Escribo este texto un domingo 12 de junio de 2016, día en el que nos hemos enterado de que 50 personas de la comunidad GLBTI han muerto en un tiroteo en Estados Unidos. En Ecuador hasta 1997 era ilegal ser homosexual e implicaba penas de prisión. Personas siguen siendo torturadas y asesinadas por llevar al mundo su cuerpo de una forma distinta a como plantean las instituciones. Aunque la Constitución afirma que todos somos iguales y tenemos los mismos derechos y obligaciones, los GLBTI no pueden casarse ni adoptar, por lo tanto, en los hechos, no todos somos iguales. Las mujeres, aunque fuesen menores de edad y violadas por su progenitor, no pueden abortar legalmente. Además, por ocupar el mismo cargo que un hombre, muchas mujeres ganan el 20% menos. Esta es una biopolítica excluyente y agresiva que, sin embargo, entra poco en los debates de la academia porque son temas incómodos. La pedagogía de los cuerpos en Ecuador es una que todavía le niega un espacio protagónico y sostenido a los Estudios de Género dentro de las IES, estudios que se han encargado de hacer una contra-pedagogía de los cuerpos y han visibilizado formas de sujeción antes ignoradas por las sociedades, aunque sufridas por muchos. Las humanidades (incluyo aquí a las artes) han demostrado que el cuerpo es una topía de sensaciones y de experiencias de aprendizajes individuales y colectivos.

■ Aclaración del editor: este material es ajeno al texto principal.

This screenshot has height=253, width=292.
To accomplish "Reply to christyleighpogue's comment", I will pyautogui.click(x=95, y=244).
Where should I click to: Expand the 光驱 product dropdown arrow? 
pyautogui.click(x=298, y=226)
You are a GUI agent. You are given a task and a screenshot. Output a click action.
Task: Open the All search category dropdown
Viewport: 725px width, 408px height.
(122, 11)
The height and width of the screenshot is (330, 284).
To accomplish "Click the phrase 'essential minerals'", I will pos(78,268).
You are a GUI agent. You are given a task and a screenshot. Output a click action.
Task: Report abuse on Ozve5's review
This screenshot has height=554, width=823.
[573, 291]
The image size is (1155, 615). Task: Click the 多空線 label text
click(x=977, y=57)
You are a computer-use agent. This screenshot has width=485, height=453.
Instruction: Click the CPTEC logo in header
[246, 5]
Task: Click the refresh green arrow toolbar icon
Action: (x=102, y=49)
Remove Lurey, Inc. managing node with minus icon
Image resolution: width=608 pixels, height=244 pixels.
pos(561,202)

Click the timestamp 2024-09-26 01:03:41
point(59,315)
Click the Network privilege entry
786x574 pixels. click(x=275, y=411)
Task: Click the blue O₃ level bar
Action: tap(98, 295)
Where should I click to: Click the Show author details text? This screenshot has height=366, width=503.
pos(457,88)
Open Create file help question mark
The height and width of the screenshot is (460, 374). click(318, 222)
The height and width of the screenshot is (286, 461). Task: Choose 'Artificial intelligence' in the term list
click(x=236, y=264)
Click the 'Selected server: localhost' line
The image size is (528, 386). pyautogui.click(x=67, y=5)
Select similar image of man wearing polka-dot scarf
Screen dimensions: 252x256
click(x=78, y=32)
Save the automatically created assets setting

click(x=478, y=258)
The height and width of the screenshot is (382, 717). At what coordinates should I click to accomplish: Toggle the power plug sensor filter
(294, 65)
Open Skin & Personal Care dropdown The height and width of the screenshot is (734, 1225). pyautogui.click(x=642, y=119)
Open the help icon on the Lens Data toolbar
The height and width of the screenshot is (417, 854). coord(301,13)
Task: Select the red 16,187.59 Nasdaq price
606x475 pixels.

La educación que necesitamos, la que deseamos, es una que nos despierte y nos permita explorarnos fuera de la normatividad, muchas veces, sostenida en una sola y escueta idea de la moral y de las buenas costumbres. La otra educación, la de las reglas rígidas, demuestra su ineficacia a la hora de formar sujetos críticos y creativos. Esa educación, la rancia, nos devuelve personas que no se sienten agentes, que no creen en el poder que pueden ejercer desde su micropolítica, que no sienten la necesidad de organizarse para reclamar por aquello que les parece que está mal —y de llegar hasta las últimas consecuencias— porque no creen que valga la pena; porque lo ven, en el fondo, como una pérdida de tiempo, y porque “a la universidad se va a estudiar, no a hacer política”. Como si la educación no buscara involucrarse con el mundo, con las personas, para construir sociedades mejores, es decir, más justas y más libres.

Tal vez deberíamos preguntarnos por qué se quiere normar la apariencia física de las personas —generando “estéticas respetables” y “estéticas que no merecen respeto”— en las instituciones educativas; por qué nos incomoda tanto un cuerpo diverso, subversivo, vestido “inadecuadamente” o desnudo, en los espacios públicos, por qué queremos relegarlo a los espacios de lo «privado» y qué tiene que ver esto con la educación y la reticencia al debate.

Bajada

¿Por qué se quiere normar la apariencia física de las personas —generando “estéticas respetables” y “estéticas que no merecen respeto”— en las instituciones educativas?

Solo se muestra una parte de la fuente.